Everything was gone/different and even I had identity issues at first. I was 27 and belonged to a generation for which everything was possible once again. I didn’t miss my camera. I shrugged that time off by saying I only needed the camera as a kind of crutch for unfulfilled wishes/longings. NOW everything was possible. I discovered the Berlin club scene and at some point, it discovered me.
Interest in Berlin, its history, as well as the diverse arts and club scene, has been unbroken for years. How do you experience this long-lived Berlin hype?
In 2014, I told a Berlin story using my life as an example in my autobiography DIE NACHT IST LEBEN (THE NIGHT IS LIFE).
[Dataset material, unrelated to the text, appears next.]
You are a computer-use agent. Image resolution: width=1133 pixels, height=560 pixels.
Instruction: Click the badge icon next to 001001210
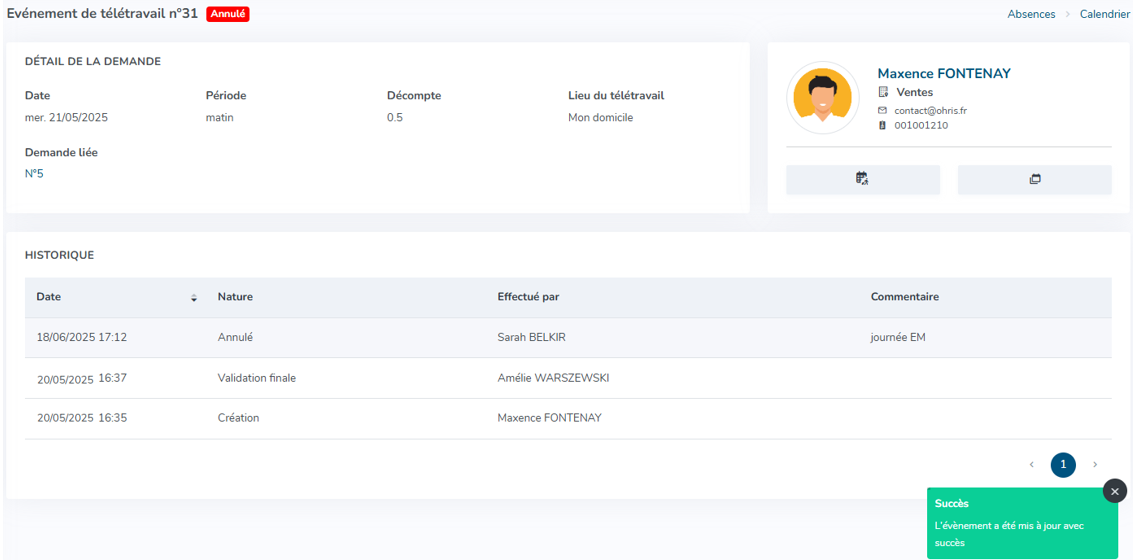point(882,126)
I was able to experience 25 years in a divided city and another 25 years after the fall of the wall. For me, Berlin is still home and, of course, so much has changed. But I still recognize this city and sometimes I regret it when things, houses, places disappear forever. I still recognize Berlin; my favorite corners, streets, neighbourhoods are familiar to me; only the players are, of course, simply different ones in many places. That’s NORMAL! And maybe corners that are very strange to me always were. Sometimes, when I return from my travels, from far-away foreign cultures, cities with millions of inhabitants, I look out the window just before the landing in Berlin Tegel and think, Damn! The plane must’ve been hijacked to Wuppertal – everything looks so small and peaceful. Then for a moment I cannot understand the whole Berlin hype at all. And when none of the staff speaks German in my favourite FASHION shops in Berlin, that upsets me a little. But those are just niches and it’s great that they exist.
You’ll be traveling to Canada for the first time for the closing of your exhibition in Montreal. What are you looking forward to most?
I don’t think I’m the type of person who sets off with huge expectations and not the kind who spends weeks ahead of time reading a guidebook at home. I always travel with my pictures; my focus beforehand is on the presentation of the pictures. I would like to fascinate the visitors with it as well as with the artist talks around the world. I never know beforehand how many people will be interested in it. Is anybody even going to show up?
But I’ve had such great encounters in so many places. Of course, I also hope THAT will be the case in Montreal. The rest is always an adventure, to embrace new, foreign things, this feeling of respect and curiosity. In a way, it may be a little like my work as a photographer. You can/must prepare, plan and organize so much in advance.
But that moment when you are facing one another is always exciting every time all over again. An adventure: that’s what I also hope to have in Montreal.